We had been married for three years, our love still warm and alive, when one day my husband, with a grave expression, suddenly said:

“I want to sleep alone for a while…”
His words struck me like lightning. I wept, I protested, I pleaded—but he remained unmoved. In the end, I was powerless, forced to give in.
Yet unease consumed me. A voice inside kept whispering: “Has he grown tired of me? Is there someone else?” Those thoughts haunted me day and night, stealing my appetite and robbing me of sleep.
One evening, while he was away, I hired a worker to drill a tiny hole in the corner of his bedroom wall—no bigger than a thumb.
The next night, heart pounding, I pressed my eye to the opening. My body trembled.
And then—what I saw nearly broke me.
Inside, he wasn’t with another woman. Instead, he knelt alone, surrounded by candles and incense, clutching an old photograph. Tears streamed down his face as he whispered a woman’s name, sobbing like a lost child.
That woman was no stranger. It was his late wife—the one who had passed away five years before.
He hadn’t wanted to betray me. He only wanted solitude, to grieve in silence, to return to the memory of a love he had never released.
I slid down the wall, tears pouring from my eyes. My fury dissolved, replaced by a hollow ache. He wasn’t unfaithful—but he had never truly been mine.
Sitting on the cold floor, hands still gripping the edge of the hole, I realized the truth: I hadn’t been competing with another woman of flesh and blood. My rival was a ghost from the past.

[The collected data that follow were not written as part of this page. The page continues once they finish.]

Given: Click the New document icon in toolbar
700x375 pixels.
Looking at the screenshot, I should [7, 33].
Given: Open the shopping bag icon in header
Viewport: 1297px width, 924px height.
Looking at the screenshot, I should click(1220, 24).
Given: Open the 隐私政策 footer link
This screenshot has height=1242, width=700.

I had hoped that, with time and devotion, he might turn fully to me. But some wounds never heal, and some hearts never open again. I was only a guest in a home where love had already been buried.
That night, I cried into my pillow until no tears remained. I wasn’t angry anymore—just broken, mourning the years I had given to a heart that had no room left for me.

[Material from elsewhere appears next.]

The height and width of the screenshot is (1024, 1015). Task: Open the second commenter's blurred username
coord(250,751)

Days passed. I carried on with my duties—cooking, cleaning, washing—yet without hope for his touch or affection. I simply lived in silence, shaping the choice I knew I had to make.
One morning, I laid the divorce papers on the table as he drank his coffee. When he looked up, startled, I gave him a fragile but resolute smile.

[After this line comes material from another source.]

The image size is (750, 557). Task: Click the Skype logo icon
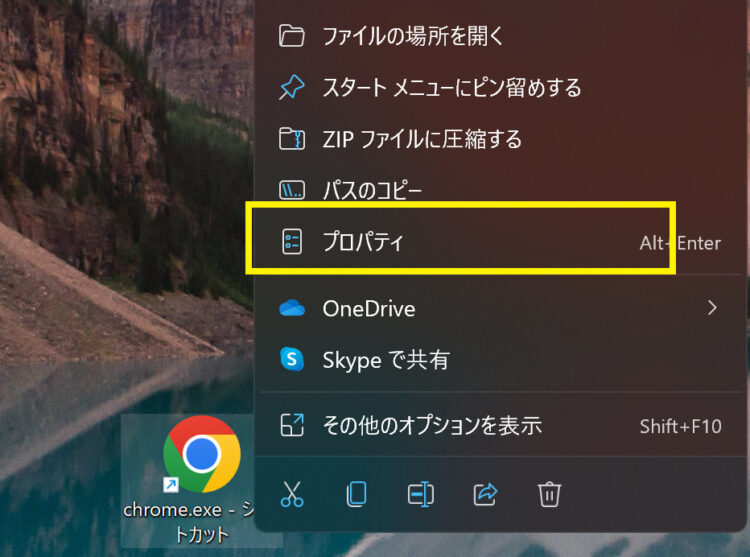292,359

“I understand now,” I said softly. “I can’t hold on to a heart that was never mine. I’m leaving—so you can live freely, and so can I.”
His hands trembled as he held the papers. His eyes burned red, but he said nothing.
When I walked out of that house, my bag was light, but my chest felt unbearably heavy—stuffed with love, sorrow, and regret. And yet, in that heaviness, there was also relief. I had chosen freedom for both of us.
On the road ahead, I resolved to live differently—to no longer hide in anyone’s shadow. To value myself. To wait, one day, for a love meant only for me—untouched by memories, unshared with ghosts.
And this time, I swore, I would never lose myself again.